MyMD Earns Patent for Investigational Therapy MYMD-1
MyMD Pharmaceuticals has secured a 13th U.S. patent protecting its experimental therapy MYMD-1, which is being investigated as a potential treatment for idiopathic pulmonary fibrosis (IPF) and other diseases.
The new patent (11,096,933), “Method of Treating Disorders Associated with Chronic Inflammation,” covers the administration of MYMD-1 to treat disorders associated with chronic inflammation, with a particular focus on fibrosis (scarring) and asthma.
“This latest patent underscores MYMD-1’s potential to inhibit inflammation, which is linked to myriad diseases including IPF,” Chris Chapman, MD, president, director, and chief medical officer at MyMD, said in a press release.
“Nearly 100,000 people in the United States have [IPF], and although cases continue to climb, there is still a significant unmet need in treatment options for this chronic disease,” Chapman added.
MYMD-1 is a synthetic small molecule that acts by preventing immune cells from releasing tumor necrosis factor-alpha (TNF-alpha) and other pro-inflammatory cytokines — signaling molecules that mediate the body’s immune and inflammatory responses.
TNF-alpha is a potent driver of inflammation. As such, it plays vital roles in coordinating the body’s defense mechanisms against disease-causing invaders.
However, abnormal TNF-alpha signaling has been implicated in the development of many autoimmune diseases — conditions in which the body’s immune system erroneously attacks healthy tissues. Abnormal TNF-alpha signaling — and, more generally, inflammation itself — also can promote the development of IPF and other fibrosis-related diseases.

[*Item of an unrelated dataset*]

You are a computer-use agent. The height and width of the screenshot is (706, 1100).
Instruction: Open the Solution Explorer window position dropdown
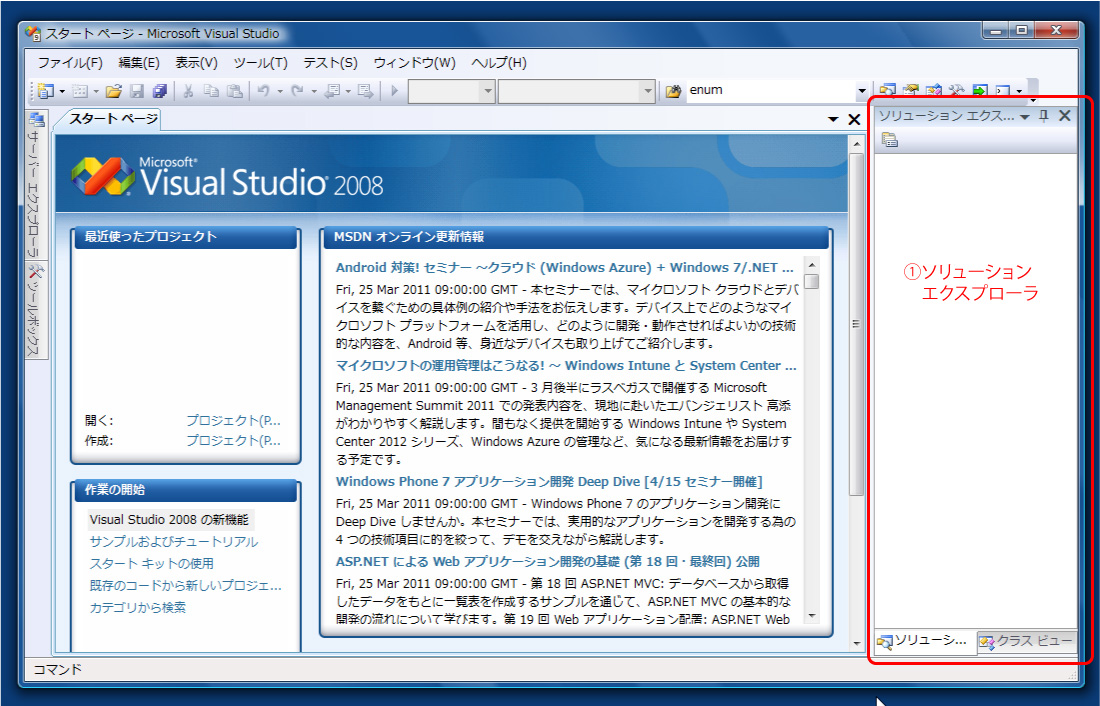click(1024, 117)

Earlier this year, research carried out by Eurofins Discovery, a company specializing in food and pharmaceutical product testing, indicated that MYMD-1 may have beneficial effects in IPF.
Specifically, results showed that the investigational compound was able to inhibit the inflammatory activity of TNF-alpha, and also block the activity of transforming growth factor-beta (TGF-beta), another signaling molecule that is a well-established driver of fibrosis in IPF.

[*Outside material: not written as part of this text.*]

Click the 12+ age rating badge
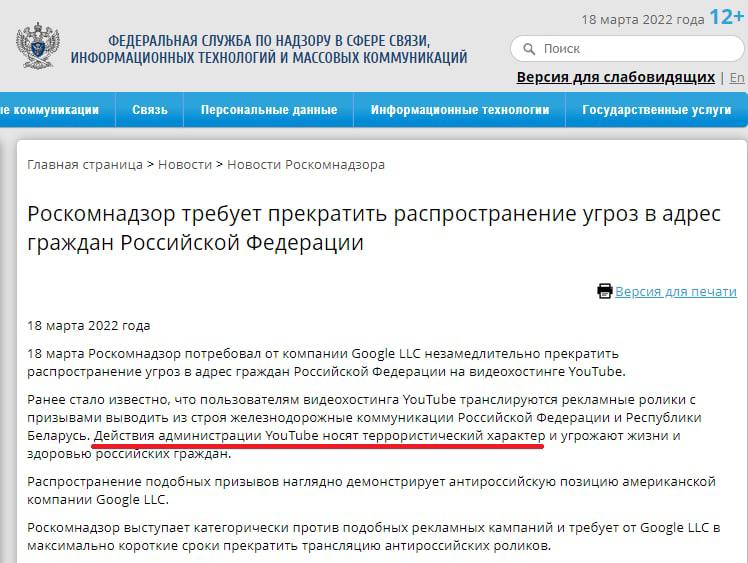 coord(726,17)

According to the company, MYMD-1’s combined anti-inflammatory and anti-fibrotic properties make it a promising therapeutic candidate for IPF and other fibrotic disorders.

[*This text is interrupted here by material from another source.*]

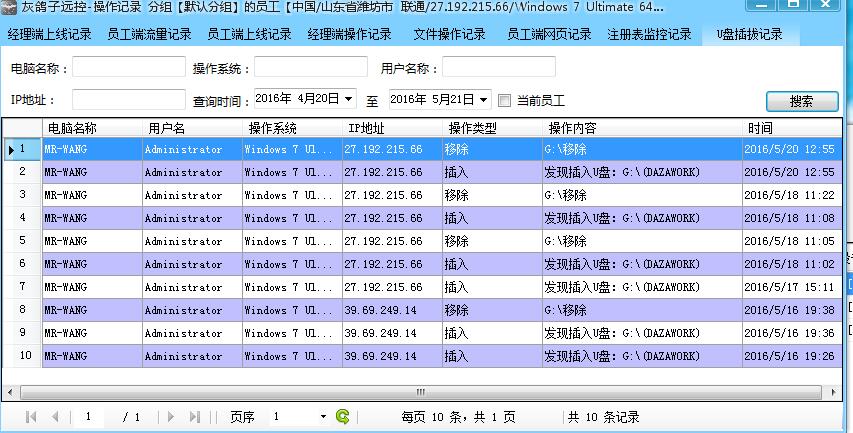Click the 电脑名称 input field
This screenshot has height=433, width=853.
tap(128, 67)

MyMD has already completed Phase 1 clinical testing of MYMD-1. This is the earliest stage of clinical development, usually done in healthy volunteers, to look for early safety concerns that might not have emerged in preclinical studies.
The company is planning to start Phase 2 testing in a range of conditions characterized by excessive inflammation, including multiple sclerosis, diabetes, cancer, and COVID-19.